Chris Lewis (email@example.com) & Long Zou (firstname.lastname@example.org)
Confused, Timid, and Unstable:
Picking a Video Streaming Rate is Hard by TY Huang et al.
The code for the project is publicly available! Get it at www.bitbucket.org/cmslewis/cs244-netflix-video-rate-experiment.
Motivation & Goals
Netflix has become one of the preeminent video streaming services on the Internet over the past few years. With over 23 million active users streaming videos each month, the site is single-handedly responsible for over one-third of peak internet traffic in North America. This demands a robust infrastructure of geo-distributed Content Delivery Networks (CDNs) to deliver both video and audio via HTTP and TCP to clients. Furthermore, in an effort to optimize user experience on the site, Netflix opts to intelligently choose a video rate for the user based on available bandwidth. This problem of dynamic rate selection is a delicate balancing act: choose a video rate that’s too low, and the video quality is unnecessarily degraded, but choose a video rate that’s too high, and the user will continually overrun their playback buffer. Of course, having the user manually select the video rate is even more problematic, as this would demand constant attention and reaction to the quality of their own internet connection.
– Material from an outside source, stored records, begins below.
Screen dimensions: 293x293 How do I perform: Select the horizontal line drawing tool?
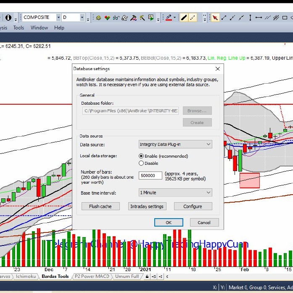259,18
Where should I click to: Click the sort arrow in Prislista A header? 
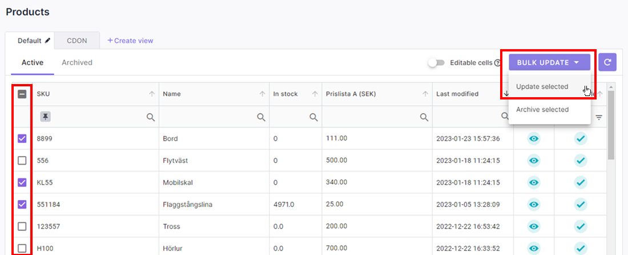pos(425,94)
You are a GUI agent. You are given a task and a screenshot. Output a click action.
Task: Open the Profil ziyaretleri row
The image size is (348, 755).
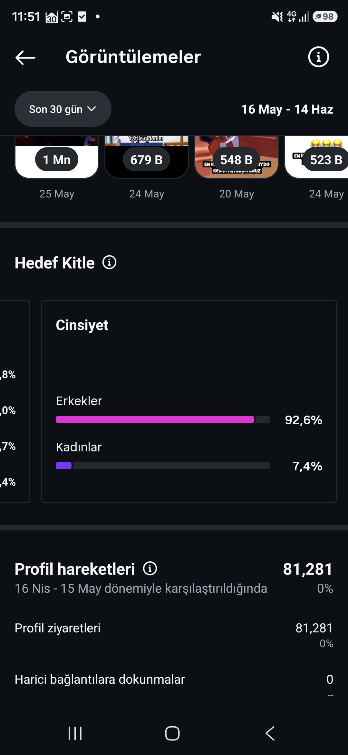(x=174, y=634)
As of late 2012, the dynamic rate selection algorithms of Netflix and other top streaming sites (such as Hulu and Vudu) performed well if the user was doing nothing on his computer other than streaming a single video from a Netflix CDN. In this case, the site correctly chose and maintained the video rate that would maximize video quality given the available bandwidth. However, if the user had a long-lived competing TCP flow (such as a large file download or another video stream) running alongside the Netflix stream, then Netflix would drastically underestimate the optimal video rate, choosing a much lower video rate than it should have with its fair share of the link bandwidth. This phenomenon, coined as the downward spiral effect by TY Huang and colleagues in their 2012 paper on the subject, is attributable to a feedback loop that results from these services’ excessive conservatism in the face of reduced bandwidth and their underestimation of the available bandwidth on the link. The authors’ goal in their paper is to observe this effect in controlled experiments, speculate as to its causes, and validate proposed strategies to prevent it from occurring. This problem is interesting and worth solving because it represents a profound opportunity for improvement in video streaming experience in an age when users are multitasking more than ever on the Internet. By efficiently using available bandwidth resources, streaming services can optimize performance for a common usage scenario that can impact millions of subscribers.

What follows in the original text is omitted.